French Roman Catholic cleric and historian

Honoré-Gaspard de Coriolis (1735-1824) was a French Roman Catholic cleric and historian.

==Biography==

===Early life===
Honoré-Gaspard de Coriolis was born in 1735 in Aix-en-Provence.

===Career===
He served as a clerical advisor to the Parlement of Aix-en-Provence.

A Jesuit, he served as vicar general of the Roman Catholic Diocese of Mende. Later, he served as a canon in Notre-Dame de Paris, the Roman Catholic cathedral in Paris.

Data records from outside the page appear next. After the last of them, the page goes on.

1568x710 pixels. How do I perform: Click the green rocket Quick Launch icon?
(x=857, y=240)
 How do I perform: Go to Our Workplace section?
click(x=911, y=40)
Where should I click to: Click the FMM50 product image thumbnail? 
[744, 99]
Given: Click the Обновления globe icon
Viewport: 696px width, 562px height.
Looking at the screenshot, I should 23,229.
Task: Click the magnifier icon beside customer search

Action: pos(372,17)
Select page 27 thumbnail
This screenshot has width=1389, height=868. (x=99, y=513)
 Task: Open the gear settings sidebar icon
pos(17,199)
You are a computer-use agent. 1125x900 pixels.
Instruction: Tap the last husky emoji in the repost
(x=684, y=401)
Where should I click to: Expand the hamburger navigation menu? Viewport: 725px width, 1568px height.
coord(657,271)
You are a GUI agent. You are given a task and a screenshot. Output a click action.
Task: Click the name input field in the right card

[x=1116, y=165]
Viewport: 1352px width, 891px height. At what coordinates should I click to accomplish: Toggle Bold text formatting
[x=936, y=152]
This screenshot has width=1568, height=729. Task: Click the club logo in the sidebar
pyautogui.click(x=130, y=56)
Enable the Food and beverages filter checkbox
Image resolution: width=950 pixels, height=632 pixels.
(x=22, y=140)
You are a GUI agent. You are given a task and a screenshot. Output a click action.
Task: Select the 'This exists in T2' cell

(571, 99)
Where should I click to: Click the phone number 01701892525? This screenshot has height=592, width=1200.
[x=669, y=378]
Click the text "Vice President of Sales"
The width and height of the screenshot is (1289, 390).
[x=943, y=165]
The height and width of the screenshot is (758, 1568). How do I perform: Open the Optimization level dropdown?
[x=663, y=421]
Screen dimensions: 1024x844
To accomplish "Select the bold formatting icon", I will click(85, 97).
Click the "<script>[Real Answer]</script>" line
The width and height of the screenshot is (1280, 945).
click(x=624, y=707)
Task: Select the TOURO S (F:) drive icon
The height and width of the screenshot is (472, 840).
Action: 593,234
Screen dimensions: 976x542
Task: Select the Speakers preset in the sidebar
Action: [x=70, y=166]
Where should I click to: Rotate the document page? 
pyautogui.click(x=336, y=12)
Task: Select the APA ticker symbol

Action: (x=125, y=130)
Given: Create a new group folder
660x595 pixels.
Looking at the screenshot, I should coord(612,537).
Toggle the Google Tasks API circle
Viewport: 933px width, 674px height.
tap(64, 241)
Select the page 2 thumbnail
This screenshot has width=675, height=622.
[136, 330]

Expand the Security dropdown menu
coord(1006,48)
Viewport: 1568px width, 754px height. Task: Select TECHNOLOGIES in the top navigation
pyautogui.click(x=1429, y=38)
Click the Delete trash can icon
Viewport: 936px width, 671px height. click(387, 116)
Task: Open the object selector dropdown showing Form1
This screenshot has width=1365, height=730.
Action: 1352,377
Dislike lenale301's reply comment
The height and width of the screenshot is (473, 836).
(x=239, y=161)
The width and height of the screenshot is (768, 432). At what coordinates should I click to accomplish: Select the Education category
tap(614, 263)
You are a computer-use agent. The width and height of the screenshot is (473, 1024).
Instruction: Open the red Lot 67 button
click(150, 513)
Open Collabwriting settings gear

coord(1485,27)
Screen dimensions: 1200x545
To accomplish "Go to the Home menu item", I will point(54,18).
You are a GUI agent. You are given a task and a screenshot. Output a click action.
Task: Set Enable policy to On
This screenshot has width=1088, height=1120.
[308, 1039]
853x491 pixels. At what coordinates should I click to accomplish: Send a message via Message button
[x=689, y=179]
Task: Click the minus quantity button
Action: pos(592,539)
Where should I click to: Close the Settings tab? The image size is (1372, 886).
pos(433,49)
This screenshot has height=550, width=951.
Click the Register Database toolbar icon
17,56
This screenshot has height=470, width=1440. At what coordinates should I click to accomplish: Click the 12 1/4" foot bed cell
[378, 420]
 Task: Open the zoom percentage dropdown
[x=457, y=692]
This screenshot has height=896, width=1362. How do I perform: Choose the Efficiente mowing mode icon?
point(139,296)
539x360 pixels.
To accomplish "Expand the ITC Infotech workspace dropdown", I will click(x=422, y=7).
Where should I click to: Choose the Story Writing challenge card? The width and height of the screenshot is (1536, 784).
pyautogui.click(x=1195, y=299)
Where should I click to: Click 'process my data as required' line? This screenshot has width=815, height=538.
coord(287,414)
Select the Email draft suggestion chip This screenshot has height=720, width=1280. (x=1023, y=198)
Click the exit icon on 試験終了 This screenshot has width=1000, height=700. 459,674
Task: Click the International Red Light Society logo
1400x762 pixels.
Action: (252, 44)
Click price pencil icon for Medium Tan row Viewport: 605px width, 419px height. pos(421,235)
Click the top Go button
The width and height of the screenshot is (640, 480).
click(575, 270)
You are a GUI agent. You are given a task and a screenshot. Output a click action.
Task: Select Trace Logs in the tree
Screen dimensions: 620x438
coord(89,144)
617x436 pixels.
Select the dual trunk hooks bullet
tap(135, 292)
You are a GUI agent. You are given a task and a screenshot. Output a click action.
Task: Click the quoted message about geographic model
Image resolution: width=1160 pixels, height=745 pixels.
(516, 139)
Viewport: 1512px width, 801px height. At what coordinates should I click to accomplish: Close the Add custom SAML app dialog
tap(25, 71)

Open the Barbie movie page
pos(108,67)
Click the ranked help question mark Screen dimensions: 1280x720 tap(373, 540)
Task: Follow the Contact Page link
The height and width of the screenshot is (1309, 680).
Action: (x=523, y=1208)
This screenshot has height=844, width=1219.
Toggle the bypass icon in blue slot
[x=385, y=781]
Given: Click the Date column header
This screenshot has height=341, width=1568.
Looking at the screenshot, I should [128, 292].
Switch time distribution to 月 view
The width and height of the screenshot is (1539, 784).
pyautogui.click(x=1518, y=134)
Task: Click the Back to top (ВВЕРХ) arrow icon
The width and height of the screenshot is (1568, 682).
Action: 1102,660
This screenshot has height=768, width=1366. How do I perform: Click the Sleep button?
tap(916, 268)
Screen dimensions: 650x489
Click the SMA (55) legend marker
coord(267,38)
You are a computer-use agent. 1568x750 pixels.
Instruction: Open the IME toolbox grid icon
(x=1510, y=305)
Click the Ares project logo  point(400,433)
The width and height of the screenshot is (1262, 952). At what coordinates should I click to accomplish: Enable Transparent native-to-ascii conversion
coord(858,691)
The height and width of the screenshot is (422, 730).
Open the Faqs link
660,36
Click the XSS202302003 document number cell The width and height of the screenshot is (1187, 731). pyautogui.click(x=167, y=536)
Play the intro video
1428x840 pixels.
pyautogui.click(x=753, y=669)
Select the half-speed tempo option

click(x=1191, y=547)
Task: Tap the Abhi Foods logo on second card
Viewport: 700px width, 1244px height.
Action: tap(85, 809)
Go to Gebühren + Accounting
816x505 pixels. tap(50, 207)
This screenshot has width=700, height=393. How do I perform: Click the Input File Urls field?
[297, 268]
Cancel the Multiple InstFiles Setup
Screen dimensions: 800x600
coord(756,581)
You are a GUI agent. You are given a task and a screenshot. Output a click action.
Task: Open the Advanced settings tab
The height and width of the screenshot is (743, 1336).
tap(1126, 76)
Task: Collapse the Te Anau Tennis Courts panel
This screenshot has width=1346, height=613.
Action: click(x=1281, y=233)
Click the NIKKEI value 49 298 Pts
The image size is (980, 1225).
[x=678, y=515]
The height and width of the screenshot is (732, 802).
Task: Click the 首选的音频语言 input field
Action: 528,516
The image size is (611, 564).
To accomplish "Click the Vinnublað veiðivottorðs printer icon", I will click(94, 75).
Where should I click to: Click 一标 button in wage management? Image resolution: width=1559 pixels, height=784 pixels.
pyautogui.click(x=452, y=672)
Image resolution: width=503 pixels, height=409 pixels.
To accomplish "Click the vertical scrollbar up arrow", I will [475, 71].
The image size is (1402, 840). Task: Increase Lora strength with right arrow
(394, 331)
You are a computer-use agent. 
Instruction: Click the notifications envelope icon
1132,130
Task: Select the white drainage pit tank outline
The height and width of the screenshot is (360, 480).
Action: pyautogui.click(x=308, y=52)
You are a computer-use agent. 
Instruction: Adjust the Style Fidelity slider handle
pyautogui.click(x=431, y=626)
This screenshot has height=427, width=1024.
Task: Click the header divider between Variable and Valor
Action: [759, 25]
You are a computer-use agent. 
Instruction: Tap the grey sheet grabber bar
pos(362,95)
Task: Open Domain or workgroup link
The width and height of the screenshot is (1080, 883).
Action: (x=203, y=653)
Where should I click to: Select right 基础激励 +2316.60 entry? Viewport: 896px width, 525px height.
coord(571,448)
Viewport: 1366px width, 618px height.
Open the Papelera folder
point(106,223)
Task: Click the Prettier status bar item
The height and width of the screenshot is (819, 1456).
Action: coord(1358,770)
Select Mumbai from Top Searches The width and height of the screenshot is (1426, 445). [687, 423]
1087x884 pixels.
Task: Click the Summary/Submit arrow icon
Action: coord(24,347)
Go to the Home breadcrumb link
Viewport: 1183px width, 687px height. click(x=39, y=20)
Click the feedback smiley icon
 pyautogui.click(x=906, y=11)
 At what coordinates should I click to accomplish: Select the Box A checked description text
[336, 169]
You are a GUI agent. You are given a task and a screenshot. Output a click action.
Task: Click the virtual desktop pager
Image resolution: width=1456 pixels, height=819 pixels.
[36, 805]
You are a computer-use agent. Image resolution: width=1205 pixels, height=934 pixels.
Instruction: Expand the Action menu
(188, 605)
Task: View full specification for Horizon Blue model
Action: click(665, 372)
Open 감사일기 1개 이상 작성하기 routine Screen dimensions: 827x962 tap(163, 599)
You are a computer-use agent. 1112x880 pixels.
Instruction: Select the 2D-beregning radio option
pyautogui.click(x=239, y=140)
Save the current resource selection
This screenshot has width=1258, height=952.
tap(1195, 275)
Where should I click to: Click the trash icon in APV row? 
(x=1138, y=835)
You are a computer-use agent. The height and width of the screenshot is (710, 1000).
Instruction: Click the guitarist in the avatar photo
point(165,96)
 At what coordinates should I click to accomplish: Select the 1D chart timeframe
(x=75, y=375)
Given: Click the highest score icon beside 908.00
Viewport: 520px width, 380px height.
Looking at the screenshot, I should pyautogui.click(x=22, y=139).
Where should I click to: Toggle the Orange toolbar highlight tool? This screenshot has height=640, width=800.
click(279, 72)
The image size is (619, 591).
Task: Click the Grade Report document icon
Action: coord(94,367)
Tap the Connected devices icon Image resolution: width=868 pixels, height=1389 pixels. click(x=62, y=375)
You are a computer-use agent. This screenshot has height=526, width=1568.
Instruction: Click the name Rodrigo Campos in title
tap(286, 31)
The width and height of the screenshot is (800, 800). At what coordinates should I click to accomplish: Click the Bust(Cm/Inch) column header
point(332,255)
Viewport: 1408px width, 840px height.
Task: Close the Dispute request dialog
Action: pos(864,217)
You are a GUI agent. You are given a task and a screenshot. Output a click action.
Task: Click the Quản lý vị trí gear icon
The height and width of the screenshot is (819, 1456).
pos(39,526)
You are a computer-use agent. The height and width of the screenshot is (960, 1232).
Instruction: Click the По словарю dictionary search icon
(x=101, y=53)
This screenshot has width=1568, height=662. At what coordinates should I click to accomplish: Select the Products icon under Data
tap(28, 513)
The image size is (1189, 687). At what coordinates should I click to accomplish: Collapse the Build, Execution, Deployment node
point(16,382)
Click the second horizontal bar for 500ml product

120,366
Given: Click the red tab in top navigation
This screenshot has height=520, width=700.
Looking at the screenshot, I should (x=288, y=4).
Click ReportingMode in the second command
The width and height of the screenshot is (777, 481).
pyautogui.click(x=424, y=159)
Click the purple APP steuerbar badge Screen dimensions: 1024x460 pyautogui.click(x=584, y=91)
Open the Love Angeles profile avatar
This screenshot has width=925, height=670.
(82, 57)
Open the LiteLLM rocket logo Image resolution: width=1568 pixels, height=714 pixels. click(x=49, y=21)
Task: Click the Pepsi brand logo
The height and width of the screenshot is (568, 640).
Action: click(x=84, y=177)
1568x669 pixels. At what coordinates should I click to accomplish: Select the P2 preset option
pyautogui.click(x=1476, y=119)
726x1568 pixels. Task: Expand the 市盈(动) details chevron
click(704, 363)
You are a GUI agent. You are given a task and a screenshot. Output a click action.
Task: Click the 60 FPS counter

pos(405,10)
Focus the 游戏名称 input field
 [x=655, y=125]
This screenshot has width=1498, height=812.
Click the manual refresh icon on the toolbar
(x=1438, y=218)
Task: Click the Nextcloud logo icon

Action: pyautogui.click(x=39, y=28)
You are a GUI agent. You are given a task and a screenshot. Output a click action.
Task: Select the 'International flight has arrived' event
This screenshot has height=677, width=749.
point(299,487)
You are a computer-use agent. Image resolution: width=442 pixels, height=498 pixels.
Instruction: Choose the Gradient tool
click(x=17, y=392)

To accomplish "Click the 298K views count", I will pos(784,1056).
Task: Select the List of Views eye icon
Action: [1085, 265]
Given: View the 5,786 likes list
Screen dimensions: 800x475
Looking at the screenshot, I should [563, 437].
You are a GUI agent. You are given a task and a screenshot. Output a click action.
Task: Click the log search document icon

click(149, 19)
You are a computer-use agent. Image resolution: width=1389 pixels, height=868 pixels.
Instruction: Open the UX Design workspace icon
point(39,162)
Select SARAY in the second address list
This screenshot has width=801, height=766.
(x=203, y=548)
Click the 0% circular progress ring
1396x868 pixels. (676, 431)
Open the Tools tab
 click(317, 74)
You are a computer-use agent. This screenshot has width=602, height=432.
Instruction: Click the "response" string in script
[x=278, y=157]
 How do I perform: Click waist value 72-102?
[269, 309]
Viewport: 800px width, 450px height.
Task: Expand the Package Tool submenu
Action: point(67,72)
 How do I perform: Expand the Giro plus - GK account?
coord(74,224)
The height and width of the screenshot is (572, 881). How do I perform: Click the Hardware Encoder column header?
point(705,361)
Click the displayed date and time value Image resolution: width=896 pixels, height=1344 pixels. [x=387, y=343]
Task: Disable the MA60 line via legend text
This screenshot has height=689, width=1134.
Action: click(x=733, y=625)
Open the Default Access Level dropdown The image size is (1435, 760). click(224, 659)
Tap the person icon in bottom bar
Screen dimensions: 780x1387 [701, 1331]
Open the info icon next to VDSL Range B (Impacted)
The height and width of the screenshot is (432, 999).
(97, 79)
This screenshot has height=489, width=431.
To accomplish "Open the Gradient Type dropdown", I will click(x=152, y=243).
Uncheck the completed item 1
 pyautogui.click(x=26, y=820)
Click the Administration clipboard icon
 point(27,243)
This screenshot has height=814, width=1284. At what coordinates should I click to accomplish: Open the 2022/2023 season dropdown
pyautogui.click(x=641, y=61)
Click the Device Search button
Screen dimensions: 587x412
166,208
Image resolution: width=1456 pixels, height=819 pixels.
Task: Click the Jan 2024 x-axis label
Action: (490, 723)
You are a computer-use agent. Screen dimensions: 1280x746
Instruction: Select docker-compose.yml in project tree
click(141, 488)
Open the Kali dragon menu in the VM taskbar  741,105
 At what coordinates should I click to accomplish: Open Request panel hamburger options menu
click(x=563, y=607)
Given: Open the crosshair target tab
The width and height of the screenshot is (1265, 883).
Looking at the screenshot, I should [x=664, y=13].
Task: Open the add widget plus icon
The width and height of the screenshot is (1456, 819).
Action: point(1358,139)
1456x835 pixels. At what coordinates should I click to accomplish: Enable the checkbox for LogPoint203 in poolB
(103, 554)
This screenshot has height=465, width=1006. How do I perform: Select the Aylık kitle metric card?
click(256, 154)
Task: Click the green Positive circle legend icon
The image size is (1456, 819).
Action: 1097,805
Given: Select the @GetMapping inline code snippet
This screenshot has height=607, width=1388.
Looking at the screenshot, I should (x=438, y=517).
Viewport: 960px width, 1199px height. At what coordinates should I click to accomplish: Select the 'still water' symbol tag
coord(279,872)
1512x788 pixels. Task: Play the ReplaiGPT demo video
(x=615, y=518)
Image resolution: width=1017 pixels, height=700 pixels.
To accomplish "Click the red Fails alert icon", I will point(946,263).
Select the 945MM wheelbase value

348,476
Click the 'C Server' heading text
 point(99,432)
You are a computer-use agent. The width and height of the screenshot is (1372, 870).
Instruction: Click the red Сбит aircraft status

In his writings, he explained that Provence during the Ancien Régime was linked to the Kingdom of France without being its subaltern.

===Death===
He died on 14 May 1824 in Paris. His nephew was Gaspard-Gustave Coriolis (1792–1843).

==Bibliography==
- Traité sur l'administration du comté de Provence (Aix-en-Provence: Imprimerie de Vve A. Adibert, 1786-1788, 3 volumes).
- Dissertation sur les états de Provence (Aix-en-Provence: Remondet-Aubin, 1867).